Seventeen one-semester undergraduate laboratory courses are managed by a micro-computer system at Concordia University. Students may perform experiments at any time during operating hours. The computer administers pre- and post-tests. Considerable savings in manpower costs is achieved. The system also provides many pedagogical advantages.
The use of computers in the laboratory is hardly new. The most obvious use as a sophisticated data collection device has appeared quite frequently in the literature. The use of computer interfacing is also a natural application. An obviously important application of computers in conjunction with laboratories is to simulate experiments or sophisticated apparatus. One application that has not appeared in the literature is the use of computers in the basic administration of laboratory courses. By having computers run tests before and after students take their labs, the entire laboratory system can be redesigned. Direct benefits are flexible schedules for students, capability to handle a large number of students without increasing the number of setups, uniform grading system, and considerable savings in manpower in supervisory laboratories.

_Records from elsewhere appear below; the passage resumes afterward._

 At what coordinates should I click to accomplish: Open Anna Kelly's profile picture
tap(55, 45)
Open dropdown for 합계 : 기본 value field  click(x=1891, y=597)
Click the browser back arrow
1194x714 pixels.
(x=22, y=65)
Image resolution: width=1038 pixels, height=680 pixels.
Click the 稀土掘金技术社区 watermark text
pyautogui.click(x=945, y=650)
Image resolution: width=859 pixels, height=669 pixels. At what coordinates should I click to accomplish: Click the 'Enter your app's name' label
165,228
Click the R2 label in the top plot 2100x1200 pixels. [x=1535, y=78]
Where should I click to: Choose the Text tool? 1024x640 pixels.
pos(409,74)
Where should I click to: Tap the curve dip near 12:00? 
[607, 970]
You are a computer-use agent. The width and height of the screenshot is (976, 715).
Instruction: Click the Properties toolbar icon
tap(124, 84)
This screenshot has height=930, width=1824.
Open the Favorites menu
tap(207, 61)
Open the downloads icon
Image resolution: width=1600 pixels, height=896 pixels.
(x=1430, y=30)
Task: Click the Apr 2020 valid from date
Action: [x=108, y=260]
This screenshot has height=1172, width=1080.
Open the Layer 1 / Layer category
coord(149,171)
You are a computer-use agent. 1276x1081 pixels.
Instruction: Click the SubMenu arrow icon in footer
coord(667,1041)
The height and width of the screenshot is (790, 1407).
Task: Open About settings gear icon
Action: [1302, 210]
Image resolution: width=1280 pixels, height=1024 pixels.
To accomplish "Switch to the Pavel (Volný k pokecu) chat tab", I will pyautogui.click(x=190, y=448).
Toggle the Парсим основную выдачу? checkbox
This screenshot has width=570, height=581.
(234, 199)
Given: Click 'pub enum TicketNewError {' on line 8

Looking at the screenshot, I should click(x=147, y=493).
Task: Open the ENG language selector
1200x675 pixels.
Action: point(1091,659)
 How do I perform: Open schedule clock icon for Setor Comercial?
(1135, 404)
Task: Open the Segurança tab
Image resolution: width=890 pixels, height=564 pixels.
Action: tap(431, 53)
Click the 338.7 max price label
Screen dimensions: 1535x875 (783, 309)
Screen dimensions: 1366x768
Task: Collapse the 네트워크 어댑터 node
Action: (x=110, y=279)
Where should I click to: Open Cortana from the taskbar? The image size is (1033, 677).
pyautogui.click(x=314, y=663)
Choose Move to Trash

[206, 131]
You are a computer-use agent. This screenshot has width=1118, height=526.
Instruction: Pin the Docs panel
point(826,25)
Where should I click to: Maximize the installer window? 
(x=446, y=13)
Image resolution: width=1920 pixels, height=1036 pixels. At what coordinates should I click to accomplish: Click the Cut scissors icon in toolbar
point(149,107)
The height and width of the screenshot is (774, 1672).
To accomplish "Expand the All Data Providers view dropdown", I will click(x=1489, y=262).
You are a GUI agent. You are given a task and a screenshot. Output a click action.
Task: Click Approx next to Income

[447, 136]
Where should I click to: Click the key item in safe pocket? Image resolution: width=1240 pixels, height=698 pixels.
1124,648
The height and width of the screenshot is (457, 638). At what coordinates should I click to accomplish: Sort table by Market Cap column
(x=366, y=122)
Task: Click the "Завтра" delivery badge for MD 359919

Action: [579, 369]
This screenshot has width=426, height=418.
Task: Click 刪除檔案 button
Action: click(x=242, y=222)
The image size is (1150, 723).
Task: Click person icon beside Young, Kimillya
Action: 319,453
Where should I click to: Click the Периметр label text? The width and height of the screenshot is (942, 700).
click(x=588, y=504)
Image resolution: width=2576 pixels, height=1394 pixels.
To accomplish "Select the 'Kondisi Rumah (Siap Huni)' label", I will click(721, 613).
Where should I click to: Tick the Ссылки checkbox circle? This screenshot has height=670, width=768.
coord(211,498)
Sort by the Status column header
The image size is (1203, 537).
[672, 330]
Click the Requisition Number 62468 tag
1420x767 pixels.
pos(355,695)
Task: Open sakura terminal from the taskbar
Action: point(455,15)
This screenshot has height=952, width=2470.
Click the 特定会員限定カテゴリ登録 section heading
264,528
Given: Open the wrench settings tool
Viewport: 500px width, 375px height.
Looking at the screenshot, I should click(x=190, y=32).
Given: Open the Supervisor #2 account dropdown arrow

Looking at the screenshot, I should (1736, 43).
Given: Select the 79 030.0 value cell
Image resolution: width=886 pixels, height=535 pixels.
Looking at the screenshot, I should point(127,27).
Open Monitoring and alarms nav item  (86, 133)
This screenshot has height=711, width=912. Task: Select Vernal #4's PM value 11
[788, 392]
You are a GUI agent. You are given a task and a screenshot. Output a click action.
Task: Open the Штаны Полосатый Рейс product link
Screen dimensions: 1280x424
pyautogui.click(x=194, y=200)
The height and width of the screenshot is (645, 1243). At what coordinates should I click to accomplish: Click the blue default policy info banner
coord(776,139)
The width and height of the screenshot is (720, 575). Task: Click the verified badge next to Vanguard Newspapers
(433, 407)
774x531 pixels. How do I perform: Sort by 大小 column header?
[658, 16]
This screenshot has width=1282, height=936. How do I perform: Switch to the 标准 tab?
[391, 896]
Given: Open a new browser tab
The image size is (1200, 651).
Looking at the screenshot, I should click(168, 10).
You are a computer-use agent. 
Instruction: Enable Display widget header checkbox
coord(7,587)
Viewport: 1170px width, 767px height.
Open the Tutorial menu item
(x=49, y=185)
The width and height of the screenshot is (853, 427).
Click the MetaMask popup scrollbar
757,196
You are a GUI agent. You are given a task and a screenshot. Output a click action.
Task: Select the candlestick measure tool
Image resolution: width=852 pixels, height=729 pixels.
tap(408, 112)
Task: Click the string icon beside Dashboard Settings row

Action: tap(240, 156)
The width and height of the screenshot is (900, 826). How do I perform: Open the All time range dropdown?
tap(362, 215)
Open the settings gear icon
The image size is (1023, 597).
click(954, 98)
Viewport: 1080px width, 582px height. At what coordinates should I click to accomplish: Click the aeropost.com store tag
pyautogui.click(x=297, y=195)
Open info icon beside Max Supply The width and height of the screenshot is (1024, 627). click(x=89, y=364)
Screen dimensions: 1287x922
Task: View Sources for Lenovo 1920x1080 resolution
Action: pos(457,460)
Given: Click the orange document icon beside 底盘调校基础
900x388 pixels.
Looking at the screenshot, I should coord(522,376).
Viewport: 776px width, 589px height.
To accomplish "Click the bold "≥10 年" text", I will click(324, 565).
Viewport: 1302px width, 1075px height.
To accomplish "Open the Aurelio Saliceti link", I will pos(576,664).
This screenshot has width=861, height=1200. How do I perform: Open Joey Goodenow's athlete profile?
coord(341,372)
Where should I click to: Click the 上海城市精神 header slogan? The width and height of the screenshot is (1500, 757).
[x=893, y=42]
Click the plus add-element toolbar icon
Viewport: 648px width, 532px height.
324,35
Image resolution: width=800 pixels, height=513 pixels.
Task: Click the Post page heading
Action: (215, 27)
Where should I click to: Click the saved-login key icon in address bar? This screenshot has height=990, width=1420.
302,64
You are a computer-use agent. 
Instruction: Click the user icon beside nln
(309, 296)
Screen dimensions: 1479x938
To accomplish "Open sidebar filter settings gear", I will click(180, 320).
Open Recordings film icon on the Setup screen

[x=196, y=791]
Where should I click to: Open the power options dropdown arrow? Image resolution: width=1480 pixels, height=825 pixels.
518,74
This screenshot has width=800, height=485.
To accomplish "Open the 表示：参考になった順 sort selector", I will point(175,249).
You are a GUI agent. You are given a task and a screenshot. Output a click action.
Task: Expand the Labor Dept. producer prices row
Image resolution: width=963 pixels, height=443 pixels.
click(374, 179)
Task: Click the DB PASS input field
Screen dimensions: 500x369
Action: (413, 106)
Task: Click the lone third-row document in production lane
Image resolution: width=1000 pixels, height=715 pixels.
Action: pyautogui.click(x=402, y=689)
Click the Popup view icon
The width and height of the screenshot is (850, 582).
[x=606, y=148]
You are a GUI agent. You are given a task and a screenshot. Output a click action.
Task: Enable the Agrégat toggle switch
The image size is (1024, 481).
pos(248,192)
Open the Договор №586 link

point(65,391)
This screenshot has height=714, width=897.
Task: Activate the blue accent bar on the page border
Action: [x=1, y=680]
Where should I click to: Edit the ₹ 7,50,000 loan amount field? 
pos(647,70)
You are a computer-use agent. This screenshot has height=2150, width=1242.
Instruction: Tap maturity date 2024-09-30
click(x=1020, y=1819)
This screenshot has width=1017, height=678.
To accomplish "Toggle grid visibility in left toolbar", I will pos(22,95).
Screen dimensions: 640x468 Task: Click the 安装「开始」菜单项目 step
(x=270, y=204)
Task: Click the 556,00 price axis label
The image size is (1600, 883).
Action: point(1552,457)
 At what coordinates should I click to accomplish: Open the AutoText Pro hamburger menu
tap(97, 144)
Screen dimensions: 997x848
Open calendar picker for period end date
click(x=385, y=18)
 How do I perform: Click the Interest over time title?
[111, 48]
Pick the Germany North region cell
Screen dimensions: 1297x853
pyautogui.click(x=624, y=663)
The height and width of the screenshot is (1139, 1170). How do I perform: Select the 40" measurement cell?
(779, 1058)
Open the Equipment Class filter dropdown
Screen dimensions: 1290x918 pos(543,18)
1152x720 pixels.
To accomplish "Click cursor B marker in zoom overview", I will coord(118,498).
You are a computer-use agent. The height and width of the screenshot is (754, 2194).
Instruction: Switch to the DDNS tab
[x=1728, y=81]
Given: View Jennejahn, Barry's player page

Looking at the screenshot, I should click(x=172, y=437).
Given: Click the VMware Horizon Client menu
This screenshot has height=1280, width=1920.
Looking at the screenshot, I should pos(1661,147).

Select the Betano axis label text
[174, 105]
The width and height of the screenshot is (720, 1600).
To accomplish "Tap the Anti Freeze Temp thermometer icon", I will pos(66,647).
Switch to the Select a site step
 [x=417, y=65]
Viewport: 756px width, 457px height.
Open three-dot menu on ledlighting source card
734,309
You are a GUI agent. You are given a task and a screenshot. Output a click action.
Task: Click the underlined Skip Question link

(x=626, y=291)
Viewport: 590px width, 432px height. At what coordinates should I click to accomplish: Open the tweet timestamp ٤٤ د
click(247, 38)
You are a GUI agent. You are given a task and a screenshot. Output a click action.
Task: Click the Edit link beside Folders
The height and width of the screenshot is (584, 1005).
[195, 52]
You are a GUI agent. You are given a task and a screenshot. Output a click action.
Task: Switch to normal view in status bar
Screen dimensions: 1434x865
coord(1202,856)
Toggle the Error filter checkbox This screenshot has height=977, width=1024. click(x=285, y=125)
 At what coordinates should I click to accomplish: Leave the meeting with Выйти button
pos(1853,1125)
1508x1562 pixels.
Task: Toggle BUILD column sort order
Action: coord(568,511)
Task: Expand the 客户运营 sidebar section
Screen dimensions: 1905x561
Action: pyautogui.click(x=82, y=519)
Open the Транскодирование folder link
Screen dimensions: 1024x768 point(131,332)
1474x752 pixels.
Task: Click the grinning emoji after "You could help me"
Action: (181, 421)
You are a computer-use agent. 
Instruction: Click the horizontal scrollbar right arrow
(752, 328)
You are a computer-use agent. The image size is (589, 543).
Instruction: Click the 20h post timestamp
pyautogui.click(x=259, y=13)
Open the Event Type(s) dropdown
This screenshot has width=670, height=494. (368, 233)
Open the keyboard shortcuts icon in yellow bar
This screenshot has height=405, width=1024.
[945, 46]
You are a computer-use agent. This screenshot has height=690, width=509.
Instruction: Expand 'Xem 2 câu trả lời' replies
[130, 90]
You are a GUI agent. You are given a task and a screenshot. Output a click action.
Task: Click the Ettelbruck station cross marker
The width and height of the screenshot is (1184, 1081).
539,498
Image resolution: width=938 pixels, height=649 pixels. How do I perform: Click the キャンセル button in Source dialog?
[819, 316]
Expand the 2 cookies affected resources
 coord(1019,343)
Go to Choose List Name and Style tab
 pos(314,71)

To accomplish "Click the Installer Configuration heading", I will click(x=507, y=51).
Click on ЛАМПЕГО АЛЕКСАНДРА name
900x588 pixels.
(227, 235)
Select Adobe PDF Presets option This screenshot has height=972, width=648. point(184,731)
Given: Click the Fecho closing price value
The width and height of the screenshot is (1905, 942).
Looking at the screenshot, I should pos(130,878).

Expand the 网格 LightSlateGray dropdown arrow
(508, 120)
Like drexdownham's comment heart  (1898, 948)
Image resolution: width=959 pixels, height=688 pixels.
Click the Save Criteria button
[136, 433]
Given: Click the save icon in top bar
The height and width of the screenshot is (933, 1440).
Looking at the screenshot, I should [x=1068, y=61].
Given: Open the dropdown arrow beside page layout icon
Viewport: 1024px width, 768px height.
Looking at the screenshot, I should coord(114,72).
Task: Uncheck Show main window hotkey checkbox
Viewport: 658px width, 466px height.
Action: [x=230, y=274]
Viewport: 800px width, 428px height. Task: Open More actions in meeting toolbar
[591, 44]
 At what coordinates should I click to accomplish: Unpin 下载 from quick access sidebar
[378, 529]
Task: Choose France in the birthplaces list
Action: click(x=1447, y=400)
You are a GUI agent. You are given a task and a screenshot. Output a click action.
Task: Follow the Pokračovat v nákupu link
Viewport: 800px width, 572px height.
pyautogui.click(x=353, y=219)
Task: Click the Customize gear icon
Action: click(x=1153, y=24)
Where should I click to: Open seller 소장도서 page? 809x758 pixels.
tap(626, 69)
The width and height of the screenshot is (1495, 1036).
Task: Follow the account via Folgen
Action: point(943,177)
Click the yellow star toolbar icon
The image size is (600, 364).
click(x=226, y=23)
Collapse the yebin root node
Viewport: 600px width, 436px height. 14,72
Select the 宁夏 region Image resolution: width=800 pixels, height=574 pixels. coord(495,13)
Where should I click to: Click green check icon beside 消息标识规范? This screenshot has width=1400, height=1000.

The Concordia University Physics department has made use of an automated computer-managed laboratory system since 1966. The original system was based on an IBM 1620 computer and used com-puter-card-based tests. This evolved through terminals communicating with a remote mainframe to the present configuration which utilizes a Radio Shack micro-computer network.
The basic computer network used in the present configuration is inexpensive and the resulting computer-managed laboratory system has many advantages for the student body, the faculty, and the administration. Under this setup students may perform any experiment they wish at any time that the labs are open (2:00 p.m. -10:00 p.m. Monday through Thursday) simply by making a reservation for the next day or as far ahead as two weeks for the number of hours required.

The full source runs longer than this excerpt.